Connect - Middleware For NodeJS

Yesterday myself and Tim Caswell open-sourced the first Ext JS nodejs project, Connect. Connect is an abstraction layer, providing node developers with an effective, high performance solution for rapid development using interchangable components called “middleware”.

Middleware

Middleware provides node developers with simple “plug and play” modules, which may be stacked in any order desired, aiding in rapid development. Connect middlware are regular node modules exporting the handle() method, however conceptually they fall into two categories, filters, and providers.

A “filter” conceptually sits arbitrarily within the middlware stack, processing incoming and outgoing traffic, but typically does not respond to a request. An example of this is the log filter provided by Connect, it does not respond to any request, it simply proxies function calls in order to log request data.

A “provider” differs conceptually in the fact that it provides an end-point in the stack. However this may not always be the case. For example a json-rpc provider may choose not to process or respond to a request if the Content-Type header is not application/json. A classical example of a provider is the static provider which serves static files.

Executable

Connect is a dual purpose library, rapid development is not the only goal in mind. Also provided is the connect executable which can be used to daemonize Connect servers (and regular node servers) using an extremely simple command-line interface.

For more information on the connect executable install Connect and run:

$ man connect

Performance

Performance is a top priority for Connect, and we have the benchmarks to prove it.
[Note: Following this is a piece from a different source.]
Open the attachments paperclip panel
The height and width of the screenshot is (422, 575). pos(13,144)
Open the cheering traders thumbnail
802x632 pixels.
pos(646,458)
The following benchmarks were performed with ApacheBench, node 0.1.97, thin 1.2.7, sinatra 1.0, and rack 1.1.0.

The benchmarks bundled with Connect consistently showed that the library has nearly no overhead compared to a regular node server when responding with the typical “Hello World” response.

Hello World

Next up we have node, sinatra (thin), and Connect serving jquery.js, a roughly ~57kb.

Static jQuery

If you wish to run the benchmarks on your own machine, first execute:

$ make benchmark

Then generate the graphs with gnuplot:

$ make graphs

Once complete:

$ open results/graphs

Conclusion

Connect is awesome, what are you waiting for! head over to the Github repo and fork away.